Hochspannungsleitungen werden in vielen Ländern vorwiegend als Freileitung gebaut, da Erdkabel teurer (mindestens Faktor 6) und verlustreicher sind. Freileitungen sind jedoch störanfälliger und in urbanen Gebieten oft unerwünscht oder störend.

Hochspannungsleitungen werden üblicherweise mit Dreiphasenwechselstrom betrieben, was gegenüber einer Übertragung mit Gleichspannung den Vorteil einer einfachen Spannungsänderung mit Transformatoren bietet. Andererseits bringt die Wechselspannungsübertragung – vor allem bei großen Entfernungen – auch höhere Übertragungsverluste durch Koronaentladung und Maßnahmen zur Blindstromkompensation (kapazitiver und induktiver Leitungsbelag) mit sich.
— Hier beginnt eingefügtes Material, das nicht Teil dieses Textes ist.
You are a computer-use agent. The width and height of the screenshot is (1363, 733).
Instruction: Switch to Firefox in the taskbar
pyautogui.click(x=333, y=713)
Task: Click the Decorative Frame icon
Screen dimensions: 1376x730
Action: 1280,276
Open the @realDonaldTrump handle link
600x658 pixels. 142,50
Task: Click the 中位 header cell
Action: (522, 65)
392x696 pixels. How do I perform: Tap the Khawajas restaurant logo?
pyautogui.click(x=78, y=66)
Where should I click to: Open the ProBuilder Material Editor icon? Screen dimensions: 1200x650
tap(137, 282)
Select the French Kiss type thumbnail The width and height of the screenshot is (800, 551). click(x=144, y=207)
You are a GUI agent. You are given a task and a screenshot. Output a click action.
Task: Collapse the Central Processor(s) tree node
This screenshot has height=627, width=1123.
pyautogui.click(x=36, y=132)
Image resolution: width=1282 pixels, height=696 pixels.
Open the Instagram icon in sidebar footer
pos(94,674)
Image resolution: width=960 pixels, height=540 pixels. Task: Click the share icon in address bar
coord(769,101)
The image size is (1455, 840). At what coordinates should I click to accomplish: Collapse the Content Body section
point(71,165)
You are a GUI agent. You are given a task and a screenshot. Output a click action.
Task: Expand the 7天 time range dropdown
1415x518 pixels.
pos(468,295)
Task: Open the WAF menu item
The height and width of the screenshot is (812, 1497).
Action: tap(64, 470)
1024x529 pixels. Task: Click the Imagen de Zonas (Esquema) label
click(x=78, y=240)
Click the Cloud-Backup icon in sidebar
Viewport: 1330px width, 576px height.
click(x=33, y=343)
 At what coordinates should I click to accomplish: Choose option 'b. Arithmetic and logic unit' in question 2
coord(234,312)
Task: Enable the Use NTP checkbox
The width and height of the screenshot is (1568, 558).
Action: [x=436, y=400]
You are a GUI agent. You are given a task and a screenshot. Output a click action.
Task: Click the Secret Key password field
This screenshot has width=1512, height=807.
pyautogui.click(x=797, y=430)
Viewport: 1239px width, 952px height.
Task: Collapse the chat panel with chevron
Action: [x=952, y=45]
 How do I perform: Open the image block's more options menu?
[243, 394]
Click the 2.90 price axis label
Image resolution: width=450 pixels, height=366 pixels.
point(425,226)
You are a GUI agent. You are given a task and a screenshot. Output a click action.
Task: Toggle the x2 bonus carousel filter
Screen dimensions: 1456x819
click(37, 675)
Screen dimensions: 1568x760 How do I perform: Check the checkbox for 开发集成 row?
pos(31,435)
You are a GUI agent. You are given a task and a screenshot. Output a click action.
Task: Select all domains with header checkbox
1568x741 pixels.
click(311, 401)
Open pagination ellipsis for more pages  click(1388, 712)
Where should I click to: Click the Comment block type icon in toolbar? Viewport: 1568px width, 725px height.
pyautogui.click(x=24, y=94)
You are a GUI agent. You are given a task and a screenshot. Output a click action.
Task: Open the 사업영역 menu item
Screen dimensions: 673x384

Die stromführenden Leiterseile werden an Masten mit Isolatoren befestigt. Die Leiterseile bestehen in der Regel aus Aluminiumdrähten, die eine hohe elektrische Leitfähigkeit aufweisen, sowie einer Stahlseele, die eine hohe mechanische Zugfestigkeit gewährleistet. Die Seile sind blank und werden zwischen den Masten nur durch die umgebende Luft isoliert. Der Leitungswiderstand wird durch den Querschnitt der Leitungen und die elektrische Leitfähigkeit des verwendeten Materials bestimmt.

Pro Leiterseil kann maximal eine Stromstärke von etwa 2 Kiloampere transportiert werden. Der Verbesserung des Übertragungswirkungsgrads mit höheren Spannungen durch einen relativ dazu geringeren ohmschen Verlust stehen andere Verluste wie die durch Koronaentladung entgegen.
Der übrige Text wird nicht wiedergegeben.